Men at Work

Love Actually

neena_aime・26 Sep 2012

detail-thumb

Bapak saya mempunyai prinsip kalau bisa buat sendiri, kenapa mesti beli dan kalau bisa diperbaiki sendiri, kenapa mesti panggil tukang. Beberapa lemari dan meja yang ada di rumah adalah hasil karyanya. Tidak hanya itu, beliau juga bisa memperbaiki keran, pipa bocor, pasang genting atap rumah, bercocok tanam, membetulkan sambungan listrik yang putus, membersihkan got, dan masih banyak lagi. Jangan ditanya banyaknya koleksi tools dirumah. Puluhan! Tang, kunci inggris, obeng, cangkul, linggis, arit, sekrup, paku dan berbagai macam peralatan lainnya. Apabila jenis kerusakan yang dihadapi memang tidak bisa diselesaikan, barulah beliau memanggil tukang ahlinya.

Nah, ketika saya menikah dengan pria yang sekarang menjadi suami saya, wajar dong kalau saya mengharapkan dia juga bisa melakukan "pekerjaan domestik khusus untuk pria". Tidak usahlah berharap suami mempunyai keahlian layaknya tukang bangunan atau tukang reparasi AC atau mekanik showroom, tapi minimal dia bisa ganti bola lampu dan pasang regulator gas. Maklumlah, para suami zaman sekarang kan dibesarkan dengan segala kemudahan.
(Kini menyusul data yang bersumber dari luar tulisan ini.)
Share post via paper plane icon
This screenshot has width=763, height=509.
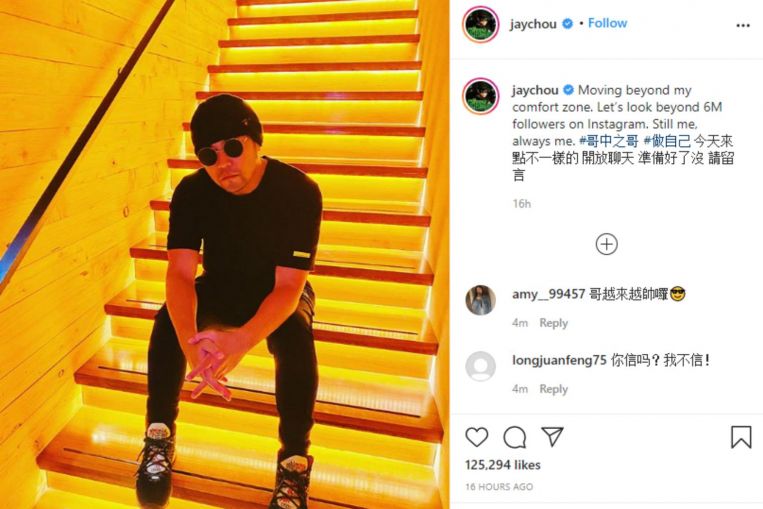click(552, 436)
Kalau ada apa-apa, tinggal panggil ahlinya dan bayar. Selesai.

 

*gambar dari sini

Awalnya saya menyepelekan kemampuan suami, apalagi semasa lajang, dia tidak pernah hidup jauh dari orangtua. Yang ada di pikiran, "Apa dia pernah mengerjakan pekerjaan rumah tangga, ya?" Ibu mertua sebetulnya sering bercerita kalau suami tidak sungkan masak sendiri. Pikir saya, "Ah, kalau itu, sih, saya juga bisa." Yang saya tidak bisa itu pekerjaan khusus laki-laki, yaitu seperti yang biasa dikerjakan bapak saya. Kalau harus panggil tukang melulu, kan, boros juga, padahal kita kan baru berumah tangga dan harus menghemat pengeluaran.
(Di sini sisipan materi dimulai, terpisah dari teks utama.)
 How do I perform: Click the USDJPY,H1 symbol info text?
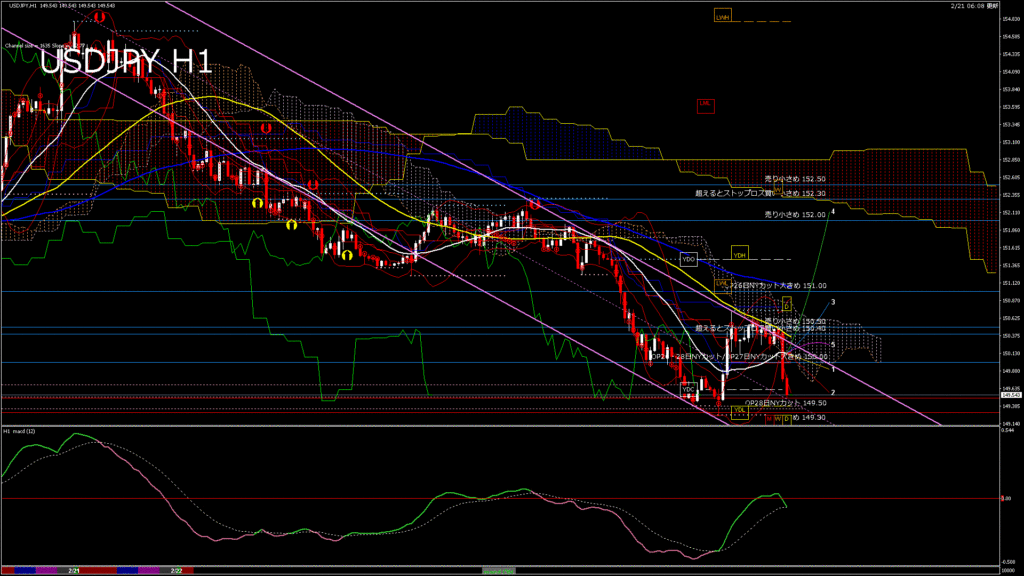tap(17, 6)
Setelah kami hidup bersama, saya baru tahu kalau suami ternyata mempunyai koleksi tools yang lebih lengkap dari bapak mertua. Baru tahu, kalau suami bisa membetulkan sambungan listrik yang korslet. Baru tahu, kalau suami sigap mengganti keran air yang patah. Baru tahu, kalau suami rela menyisihkan uang demi membeli alat bor dan mesin pemotong rumput. Baru tahu, kalau engsel pintu bisa diperbaiki sendiri. Baru tahu, suami tidak akan berganti kulit akibat membetulkan antena televisi yang bermasalah di atap rumah. Baru tahu, kalau suami bisa mengangkat beban kardus berkilo-kilo beratnya. Baru tahu, kalau suami benar-benar tahu cara memasang dongkrak mobil dan mengganti ban. Baru tahu, pekerjaan menguras tandon air lebih bersih dan mudah apabila dikerjakan sendiri. Baru tahu, kalau toko bangunan adalah salah satu tempat hang-out favoritnya (sampai saya bosan kalau disuruh mengantar beli paku, sekrup, kabel, selang, semen, dsb).
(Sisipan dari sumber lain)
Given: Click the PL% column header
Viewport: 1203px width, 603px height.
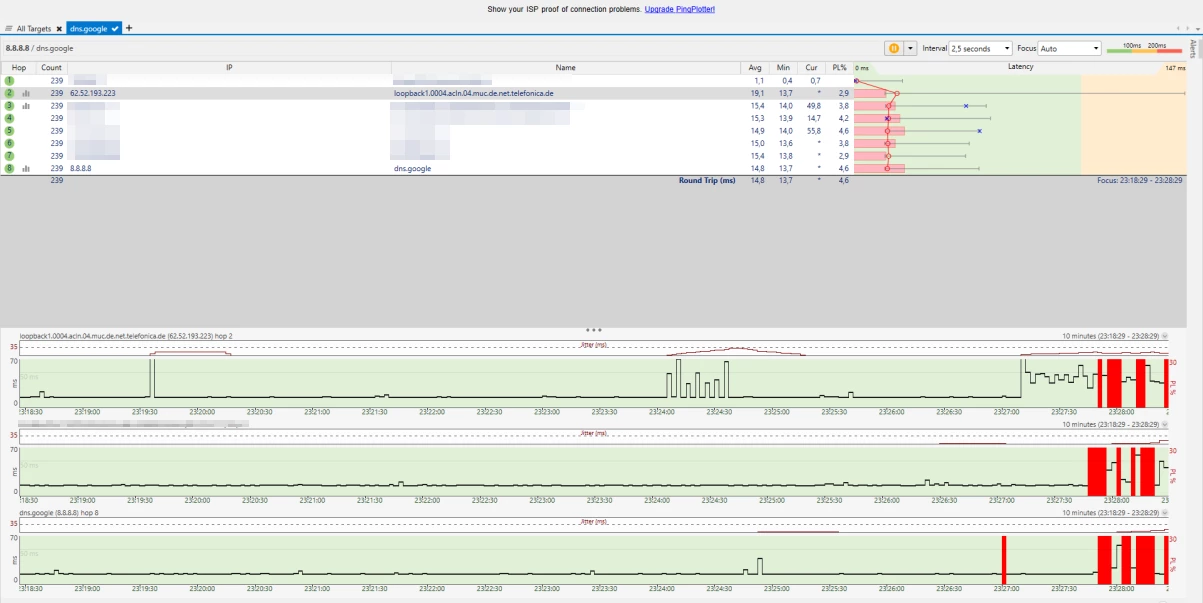Looking at the screenshot, I should (x=838, y=67).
Karena saya tidak mempunyai asisten rumah tangga dan mempunyai anak yang tidak mau diam, mau tidak mau kami saling berbagi pekerjaan rumah. Mengepel lantai dan merapikan kasur adalah tugas suami. Jika saya sedang sibuk dengan suatu pekerjaan rumah, maka suami yang bertugas menemani anak bermain. Eh, suami juga tidak sungkan masak sendiri dan mencuci pakaian kotor di rumah. Siapa yang kemudian mencuci peralatan masak, menenangkan anak yang rewel, menjemur pakaian, dan menyetrikanya? Tetap saja, saya :-) Ah, laki-laki.

Mungkin ada yang bilang kalau saya termasuk kuno mengenai peran laki-laki dalam pekerjaan rumah tangga di zaman (yang katanya) modern ini. Saya pribadi lebih menyukai lelaki yang pintar memasang regulator gas daripada yang pintar menggunakan aplikasi gadget.  Bila perempuan dituntut bisa memasak, boleh, kan, lelaki dituntut bisa membetulkan keran bocor?